Electrophoresis-enhanced lateral flow immuno-assay for highly-sensitive analysis of viral antigen

Sergey N Krylov

Department of Chemistry and Centre for Research on Biomolecular Interactions, York University, Toronto, Ontario, Canada

 

Point-of-need detection methods are required for effective medical testing, food quality control, environmental monitoring, etc. Lateral flow immunoassay (LFIA) is a uniquely simple point-of-need method. It does not require analytical instrumentation and can be performed rapidly by non-trained individuals in resource-limited settings. LFIA utilizes test-strips: preassembled overlapping membranes loaded with dried immunoreagents. A drop of the liquid sample is placed on the strip and capillary forces move it laterally through the membranes. Sample’s moving through the zones of dried immunoreagents causes the rehydration of the latter and facilitates affinity binding of the labeled antibodies to the analyte. This binding leads to the formation of a zone with labeled immunocomplexes on the strip. Nanoparticles of different nature are typically used as labels to facilitate visual (colorimetric) detection of the immunocomplexes. A qualitative result is obtained within 15 min by visual examination of the test strip for the presence and/or absence of two (or more) colored zones. The rapidness, simplicity, and low cost of LFIA makes it an undisputed preference for mass-screening of population during pandemics. It is also a method of choice for home tests, such as a classic pregnancy test. On the downside, the limit of detection (LOD) of LFIA is too high for it to be applicable to samples with low concentrations of the analyte, which makes it impossible to use LFIA for the detection of low-abundant disease biomarkers and pathogens. Reducing the LOD of LFIA is an important task which attracts a great and growing attention of the research community. Often, the improvement of LOD is achieved via compromising one or more of the three key benefits of LFIA.

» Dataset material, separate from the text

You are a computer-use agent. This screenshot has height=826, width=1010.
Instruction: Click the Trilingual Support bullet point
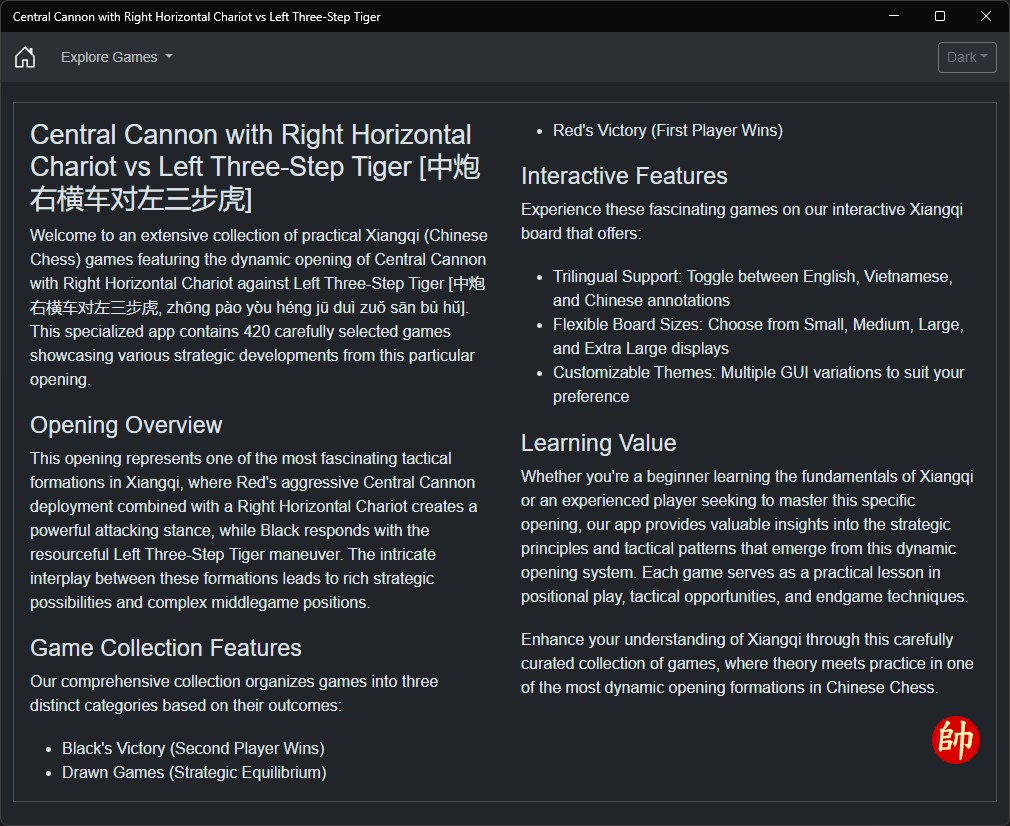click(x=752, y=288)
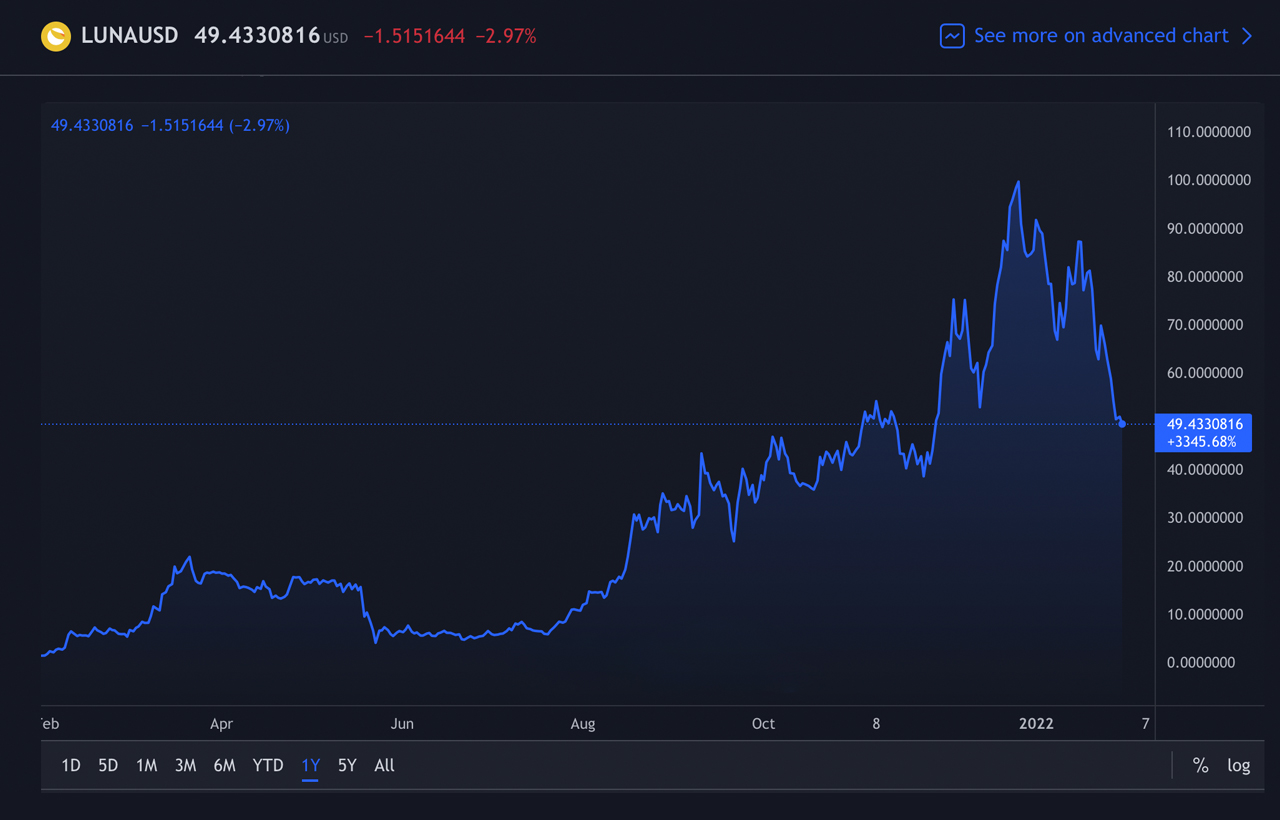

To overcome limitations of LFIA, we introduce a signal-enhancement procedure that is performed after completing LFIA and involves controllably moving biotin- and streptavidin-functionalized gold nanoparticles along the test strip by electrophoresis. The nanoparticles link to immunocomplexes and each other forming multilayer aggregates on the test strip, thus, enhancing the signal. Here, we demonstrate lowering the LOD of hepatitis B surface antigen from approximately 8 to 0.12 ng/mL, making it clinically acceptable. Testing 76 clinical samples of serum and plasma for hepatitis B revealed that signal enhancement increased diagnostic sensitivity of LFIA from 72% to 98% while not affecting its 90% specificity. Electrophoresis-driven detection enhancement of LFIA is universal (antigen-independent), takes two minutes, and can be performed by an untrained person using an inexpensive accessory.